Прошли в кухню. В помещении царила великолепная пустота: деревянный без скатерти стол, два стула и маленький гарнитур, вмещающий лишь раковину, плиту и хозяина, в вечных в своем постоянстве тапочках и вафельном халате, вне зависимости от времени года.

— Ты это, Федот, в целом мне не мешаешь, — Через слово запинался Яша — Сам понимаешь, бабы…

— Молоко добавить? — Федот не обращал внимания на оправдания сурового в узких кругах семьянина.

— Да куда там, — Махнул рукой Яша — Я ж не английский почтенный сэр, чтобы с молоком чаи гонять. Просто черный с сахаром.

— Сколько сахара?

— Два, а лучше три — Яша глазел по сторонам, стараясь придать себе чувство уюта — Так вот, я это к тому… э, что Наташка вечно мозги мне кочкает: то собака твоя громко лает, то еще чего… кхм-кхм… ээ — Яша словно бы переключал на приемнике шипящие радиостанции, но так и не попадал на ту радиоволну, которая привнесла бы в его мир умение понимать обстоятельства — Но мне в целом по боку; так что икай себе и не парься — Яша с хрипом и фальшью захохотал, но увидев лицо Федота он понял, что пожелание икать без забот не то, чтобы заманчивое  — Видать тебя вспоминает кто-то хорошенько.

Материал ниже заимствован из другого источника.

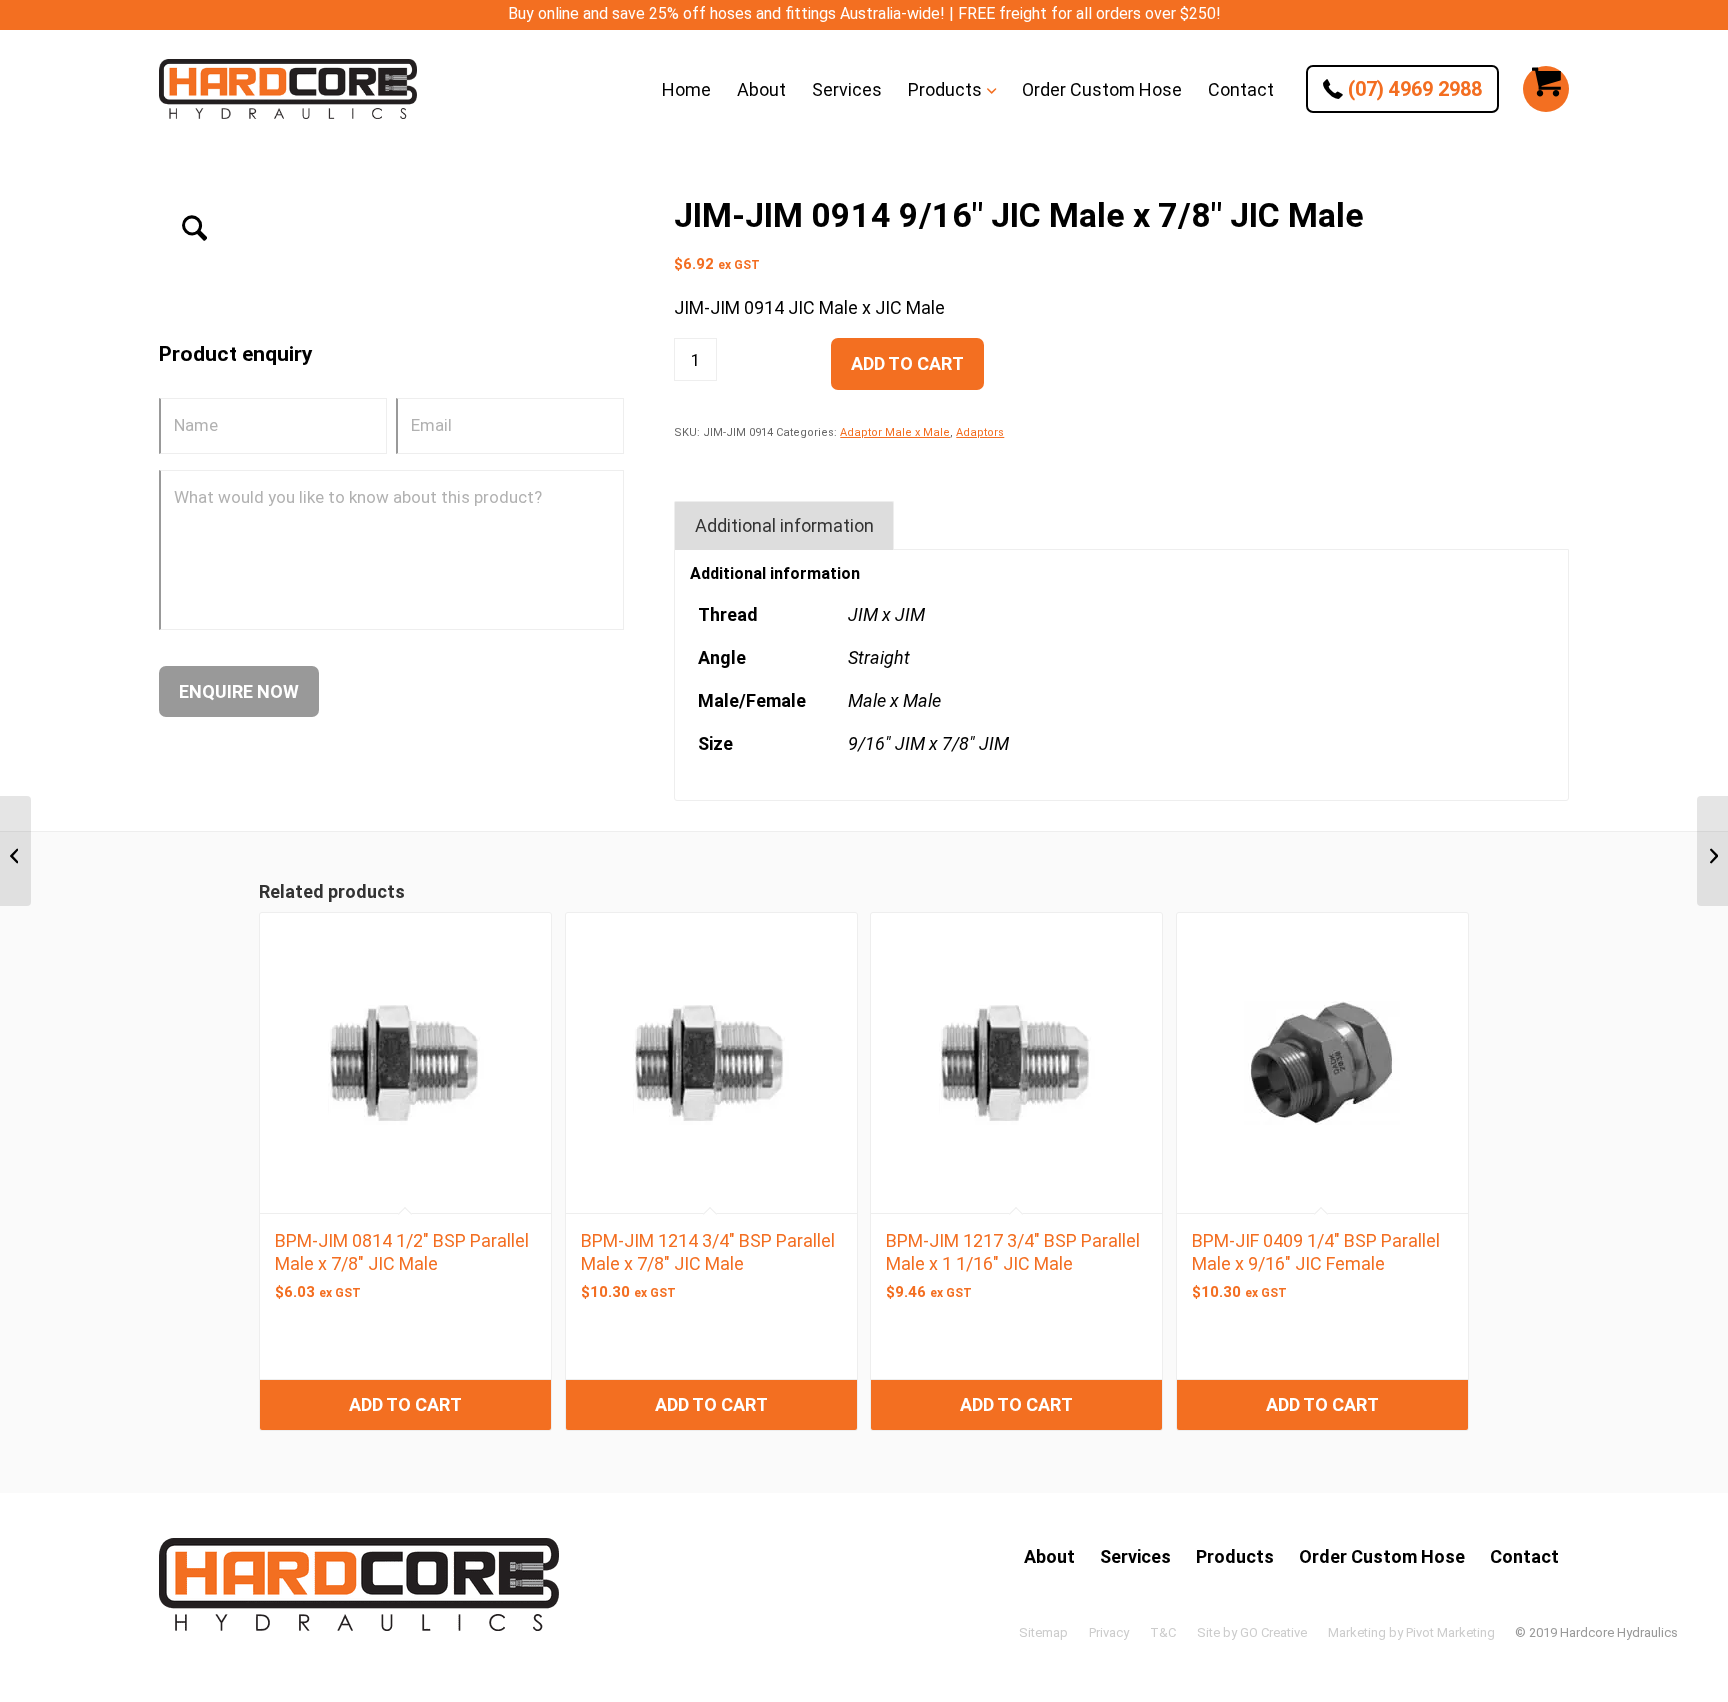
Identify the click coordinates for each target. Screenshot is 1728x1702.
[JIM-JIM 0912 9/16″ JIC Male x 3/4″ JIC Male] (15, 851)
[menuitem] (686, 89)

— Мм? — Вопросительно глянул на соседа Федот, отрывая залипшие глаза от чашки.

— Примета такая — говорят когда икаешь, это значит вспоминает кто-то.

— Если этот кто-то… ик… не остановится, то меня не вспоминать, а поминать уже нужно будет.

— Типун тебе на язык! — Выпалил Яша, чуть было не поперхнувшись горячим чаем.

— Ик… суеверие, это не мое, Яков. Хотя, — Помрачнел в лице и в отношении к соседу Федот  — ик… если так подумать, то удача меня всю жизнь… ик… как-то обходила стороной, но я все же значение этому придавать не стараюсь.

— Что ни говори, но привычные мы уже ко всему этому. Кстати, вот Наташка моя вчера тоже икала, но что-то под нос себе пробормотала и как рукой сняло — Яша посмотрел на Федота так, будто только что назвал неопровержимый факт и уж точно не был готов к тому, чтобы кто-либо начал  спорить.

— Повезло Наташке твоей — Сказал Федот, потирая зудящее колено.

— Все еще болит?

— Как осень настает… ик… так сразу и болит.

— Как у тебя с коленом то вышло дело?

— На охоте застудил… ик… причем была тоже осень и мы с отцом ходили на уток — Федот ненароком погрузился в воспоминания — Отец тогда сказал, что до свадьбы заживет… ик… но, видимо раз я так и не женился, то и колено решило не заживать почем зря.

— А я все думал, что за такая собака у тебя интересная, а потом вспомнил, что видел по телевизору в передаче про охоту — Чувствовалось, что Яша говорит как-то странно, как если бы Федоту позвонил его давний одноклассник и затеял разговор, основной целью которого было бы не внезапное желание рассказать сказку о потерянном времени, а что-то вроде займа.

— Да, Отец довольно таки продолжительное время… ик… занимался разведением сеттеров, но под старость лет… ик… забросил это дело; сил не хватало нянчиться с частыми пометами его уже теперь старушки – Лэсси — Теплые воспоминания дали волю чувствам и Федот грустно улыбнулся, прекрасно осознавая, что то прекрасное время уже не вернется — С последнего помета, пять лет тому назад, отец подарил мне щенка — Мартина; полгода назад… ик… резко заболел ни с того, ни с сего и умер — Федот нервно водил ногтем по столу — Мда…

— Да уж — Яша посмотрел на него мельком и тут же спрятал глаза, чувствуя вину за то, что вскрыл старые раны.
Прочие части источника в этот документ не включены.